Analytics software on a mobile device should follow this same paradigm. If you want to analyze emergency wait time usage, readmission rates, or clinical coding, the phrase “there’s an app for that” should come to mind. The user experience should be comparable, if not superior, to that provided by other popular apps like Angry Birds, or Google Maps.
In a study completed by Flurry which analyzed time spent on mobile devices in the US, the firm concluded that consumers spent approximately 2 hours 42 minutes each day in 2014. The time spent was broken down into 2 categories: Mobile-Web and Apps.

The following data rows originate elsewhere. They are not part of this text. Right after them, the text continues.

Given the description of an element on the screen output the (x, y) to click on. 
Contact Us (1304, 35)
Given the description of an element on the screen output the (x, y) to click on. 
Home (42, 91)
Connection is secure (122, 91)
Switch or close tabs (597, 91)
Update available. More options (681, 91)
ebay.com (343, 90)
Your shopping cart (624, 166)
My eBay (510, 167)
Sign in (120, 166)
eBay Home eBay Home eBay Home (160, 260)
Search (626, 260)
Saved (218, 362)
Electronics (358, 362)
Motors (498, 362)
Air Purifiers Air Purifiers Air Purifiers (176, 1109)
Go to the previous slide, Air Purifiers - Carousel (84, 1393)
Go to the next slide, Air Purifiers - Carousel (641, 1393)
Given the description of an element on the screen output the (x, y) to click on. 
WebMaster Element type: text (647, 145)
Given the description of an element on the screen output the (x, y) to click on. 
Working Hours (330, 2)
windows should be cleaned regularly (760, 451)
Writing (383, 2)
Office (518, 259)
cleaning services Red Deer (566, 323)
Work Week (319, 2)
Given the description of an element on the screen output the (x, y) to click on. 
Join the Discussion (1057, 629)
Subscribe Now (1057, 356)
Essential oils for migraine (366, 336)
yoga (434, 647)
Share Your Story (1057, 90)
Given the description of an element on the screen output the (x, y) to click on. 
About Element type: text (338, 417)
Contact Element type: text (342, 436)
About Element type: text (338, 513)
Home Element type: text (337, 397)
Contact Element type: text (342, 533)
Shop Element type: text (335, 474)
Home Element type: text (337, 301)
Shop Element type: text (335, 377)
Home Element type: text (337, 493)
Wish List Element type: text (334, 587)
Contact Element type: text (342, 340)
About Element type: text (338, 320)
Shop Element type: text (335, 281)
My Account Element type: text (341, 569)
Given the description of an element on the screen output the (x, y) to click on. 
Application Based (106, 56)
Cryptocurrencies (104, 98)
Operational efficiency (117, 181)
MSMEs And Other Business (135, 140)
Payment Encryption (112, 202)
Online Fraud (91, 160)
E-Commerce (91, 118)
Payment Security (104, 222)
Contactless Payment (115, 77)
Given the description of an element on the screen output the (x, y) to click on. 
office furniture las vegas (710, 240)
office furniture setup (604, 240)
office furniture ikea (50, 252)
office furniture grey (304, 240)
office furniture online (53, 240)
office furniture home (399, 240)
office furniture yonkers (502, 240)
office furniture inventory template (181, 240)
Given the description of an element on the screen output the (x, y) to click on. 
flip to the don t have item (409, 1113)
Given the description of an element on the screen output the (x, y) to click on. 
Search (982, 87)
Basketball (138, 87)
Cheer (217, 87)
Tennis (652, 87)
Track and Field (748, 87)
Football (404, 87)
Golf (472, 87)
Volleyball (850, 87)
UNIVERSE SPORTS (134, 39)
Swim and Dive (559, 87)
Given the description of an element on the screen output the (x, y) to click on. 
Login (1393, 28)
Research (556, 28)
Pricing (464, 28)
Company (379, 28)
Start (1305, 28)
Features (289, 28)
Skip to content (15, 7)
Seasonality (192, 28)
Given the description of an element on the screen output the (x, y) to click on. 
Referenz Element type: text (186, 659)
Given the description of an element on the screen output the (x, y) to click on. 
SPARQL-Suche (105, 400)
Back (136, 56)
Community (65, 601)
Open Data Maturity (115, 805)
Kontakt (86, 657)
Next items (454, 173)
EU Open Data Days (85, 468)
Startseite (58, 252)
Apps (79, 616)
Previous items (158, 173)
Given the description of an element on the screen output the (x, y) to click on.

Unsurprisingly, US consumers spent 86% of their time interacting with their mobile device via Apps and only 14% via the mobile web browser.
Based on this evidence, there are several key components to making a successful analytics application on a mobile device:
- Native gestures supported by the device such as swipe, pull down, pinch and expand should be utilized as much as possible when interacting with the visualizations
- The user interface should refactor itself automatically and take advantage of different screen sizes to offer the best user experience (tablet vs. smartphone vs. watch)
- Interactivity with the visualizations and data should be instantaneous. For example, filtering on a field such as year or region should have almost no delay
- To accommodate slow or spotty network connections, the data should be cached on the device as much as possible or completely provided in an offline mode and synchronized
- The app should utilize and integrate with an organization’s mobile device management (MDM) infrastructure
- Security features such as local data encryption on the device, expiration of content, application pin and others should be provided and made configurable to the organization’s standards
Analytics vendors who follow these principles will see much better user adoption rates than those who try to provide a “one-size-fits-all offering” (defined as a single solution for desktops, tablets, and phones typically a web browser interface). The latter option is undoubtedly a more attractive choice for the analytics vendor given the ease in reusability, lower development costs and less maintenance. However, such an offering in the long run will suffer a much higher cost – lower user adoption.